No entanto, precisamos aprender a diferenciar a comunhão com Deus da experiência deleitosa de comungar de suas bençãos. Se a morte nos impede de experimentar comunhão com os nossos irmãos em Cristo que já partiram, também é verdadeiro que há outras barreiras que prejudicam nossa experiência de comunhão (pecados pessoais, males sociais, guerras, pandemias, etc.). Isto é, a comunhão tanto vertical quanto horizontal não deixa de existir, mas a experiência da mesma é afetada. Por isso, precisamos encontrar nas Escrituras paralelos que nos permitam enxergar o que significa ter essa experiência da comunhão prejudicada.

Vejo ao menos três realidades bíblicas que nos ajudam a entender a experiência ofuscada de comunhão. Primeiramente, o exílio no Antigo Testamento suscitou a experiência do culto individual acontecendo (Dn 6.10), enquanto a realidade do culto público era anelada (Sl 137.1-6); afinal, ainda que as sinagogas tivessem surgido para instrução, não havia condições de realizar práticas próprias do templo (sacrifícios). Em segundo lugar, as cartas de Paulo exemplificam a possibilidade de realizar instrução à distância sem, contudo, experimentar todas as realidades próprias da vida eclesiástica.
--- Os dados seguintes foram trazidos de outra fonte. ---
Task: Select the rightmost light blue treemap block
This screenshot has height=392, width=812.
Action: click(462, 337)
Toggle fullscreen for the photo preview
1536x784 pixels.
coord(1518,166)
Há certos dons e serviços que são compartilhados presencialmente (Rm 1.9-15; 1 Ts 2.1-2) e, por isso, Paulo orientou um ato de disciplina que só a comunidade local poderia realizar (1 Co 5.3-5), além de recomendar liderança local aos coríntios (1 Co 16.15-18), um papel que ele não conseguia exercer plenamente à distância. Em terceiro lugar, até a história da redenção nos ensina que durante o tempo do pecado nós estamos usufruindo de parte da benção do Emanuel (Deus conosco), mas ainda aguardamos a plenitude que é estar na presença dEle! Isto significa que experimentamos o deleite de ter Cristo conosco de forma real, mas ainda haveremos de experimentar essa presença plenamente. Caminhamos como forasteiros e peregrinos aguardando a chegada na terra prometida.
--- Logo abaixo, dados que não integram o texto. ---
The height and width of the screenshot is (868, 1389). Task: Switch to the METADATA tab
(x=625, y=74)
Tendo em vista a realidade inquebrável da comunhão e a experiência ofuscada da mesma, julgo necessário que pensemos em algumas lições práticas à luz do que estamos vivendo em meio a essa pandemia:

1. Um fundamento encorajadorEstamos inseparavelmente unidos a Deus e aos seus filhos. Alegremo-nos nisso! Não há nada que pode nos tirar dessa participação. Estamos inseparavelmente unidos a Cristo e ao seu corpo e não há efeitos do pecado que consigam quebrar essa comunhão. Temos comunhão garantida com Deus e com os objetos do seu amor, para sempre e sempre!
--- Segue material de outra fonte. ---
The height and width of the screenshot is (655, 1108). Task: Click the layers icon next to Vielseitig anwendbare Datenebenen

2. Um lamento realista: Estamos momentaneamente impedidos de experimentar todos os deleites dessa comunhão. Essa é a experiência do cristão, em maior ou menor medida, durante toda a sua vida aquém da volta de Cristo. Não só é normal ficarmos entristecidos com a situação de não podermos reunir a igreja; é esperado que lamentemos esse empecilho. Se nossa alegria é estar com os nossos irmãos, podemos e devemos expressar lamento nessa hora.

3. Uma sabedoria necessária: Deus nos deu meios de experimentarmos essa comunhão. Não vamos aceitar substitutos. Não podemos achar que “culto virtual” é igual a culto presencial, assim como ver a Cristo com os olhos da fé agora não é semelhante a vê-lo em glória no porvir. Antes da pandemia, quem assistia o culto pela internet não estava cultuando juntamente com os irmãos da igreja; cultuava sozinho, mas não experimentava culto público. Por isso, não há substituto de culto público. Também não devemos celebrar ceia virtualmente – como se fôssemos neopentecostais ungindo os elementos pela televisão –, porque inclusive Cristo entendeu que ele ficaria privado de celebrar o seu sacrifício até a reunião com o seu povo naquele dia (Mc 14.25). Usemos todos os meios virtuais que nos são cabíveis agora para ensinar as Escrituras e encorajar uns aos outros à perseverança. Todavia, tais meios não devem servir como substitutos do culto público, mas apenas para despertar a ardente expectativa de que em breve nós seremos reunidos novamente.

 


[2] TOON, Peter, “Fellowship”, in ELWELL, Baker Theological Dictionary of the Bible, p. 256.